Maria Forte, BFA ’96, Performance
When Maria heard rumors that George Mason University was phasing out their theatre program, she transferred to VCU. “I liked the eclectic and artistic quality of the people I saw around campus—a very different environment from George Mason. When I went in for my audition and portfolio review, I got to see this amazing set with tons of red clay earth for Caucasian Chalk Circle. Seeing the production quality and some of the stuff that they were able to do sold me.”
She attended VCU from 1990-93, then joined the Navy and worked as an Electrician’s Mate—partially to earn money for school. She returned to VCU in ’96 and graduated that May. One of the professors she singled out was Richard Newdick whose classes would have a lasting effect, even as she found a new career path, “I learned a lot about analysis and research by reading a great deal of plays and listening to his lectures. Historians need these skills.”
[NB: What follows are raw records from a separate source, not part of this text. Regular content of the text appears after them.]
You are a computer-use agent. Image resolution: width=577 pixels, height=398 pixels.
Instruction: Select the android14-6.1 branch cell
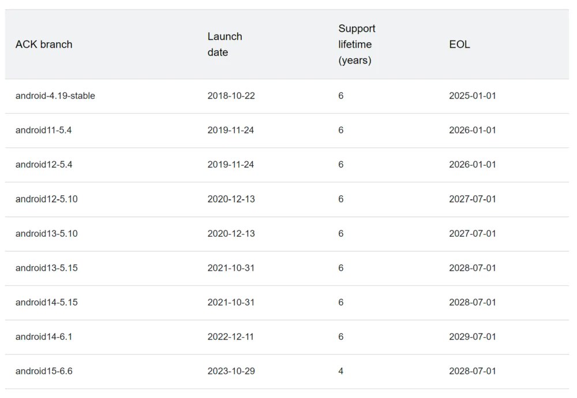(x=44, y=337)
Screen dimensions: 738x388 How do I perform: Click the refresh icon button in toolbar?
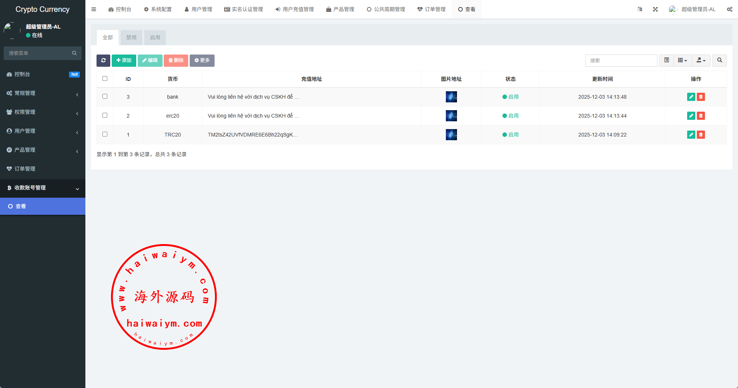103,60
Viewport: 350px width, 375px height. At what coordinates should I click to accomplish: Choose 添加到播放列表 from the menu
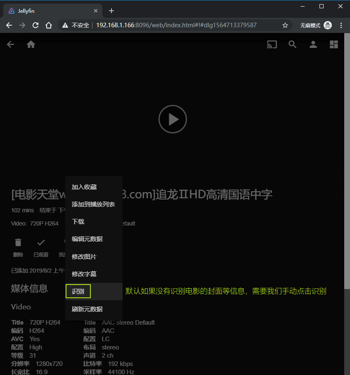click(x=93, y=204)
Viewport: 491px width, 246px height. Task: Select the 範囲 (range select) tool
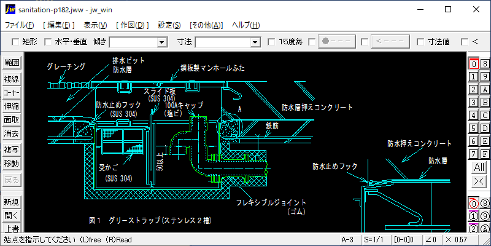[12, 62]
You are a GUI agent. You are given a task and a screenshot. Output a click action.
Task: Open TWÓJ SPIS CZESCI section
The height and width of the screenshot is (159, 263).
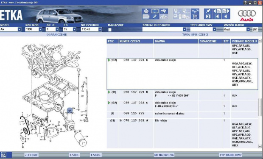[x=195, y=34]
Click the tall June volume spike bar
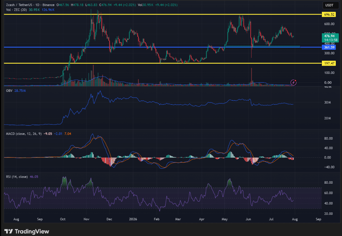The image size is (342, 236). click(x=252, y=76)
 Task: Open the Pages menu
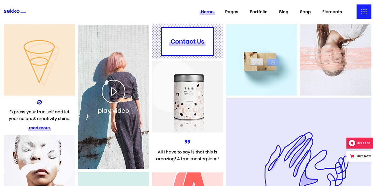click(x=232, y=12)
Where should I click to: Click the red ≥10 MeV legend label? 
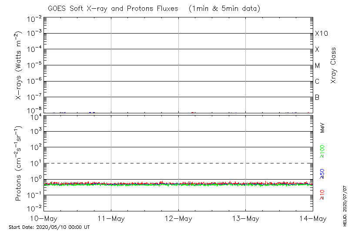pos(322,194)
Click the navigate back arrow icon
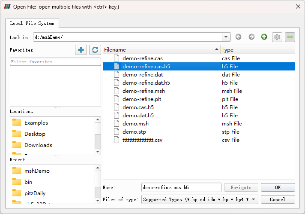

After graduation, Maria moved to Chicago and worked at local theaters. She saw a listing for a summer job as a program interpreter at the Museum of Science and Industry and that began her new path as a museum educator and historian.
Her career flourished, and she worked all over the country, including: The National Holocaust Museum, The Navy Museum at the Washington Navy Yard, The Texas Army Medical Museum, Crater Lake National Park in Oregon, Fort Bragg JFK Special Warfare Museum and the US Army Center of Military History.
Maria also spent three years with 86th Airlift Wing in Germany as a civilian historian, responsible for thirty one units on the Ramstein Air Base in Miesenbach. Here’s an article she wrote about the 75th Anniversary of D-Day.
She’s now back home as a Historian for the US Army Center of Military History in DC. “I work with a grant program for PhD candidates, I assist with conference planning for our U.S. Army Historian Conference, I work with our international counterparts and occasionally get to do Staff Rides.”
Of course, Maria can reference the skills she honed at VCU for their enduring relevance. “Getting on stage can be scary sometimes, but it’s the same with doing presentations and meetings. Being comfortable with that and with taking criticism. The variety of classes and passion that our professors had helps mold you.”
There have also been occasional ventures back into theatre, including tech and performing in Germany. Plus, she concludes, “Any opportunity I have, I go see shows.”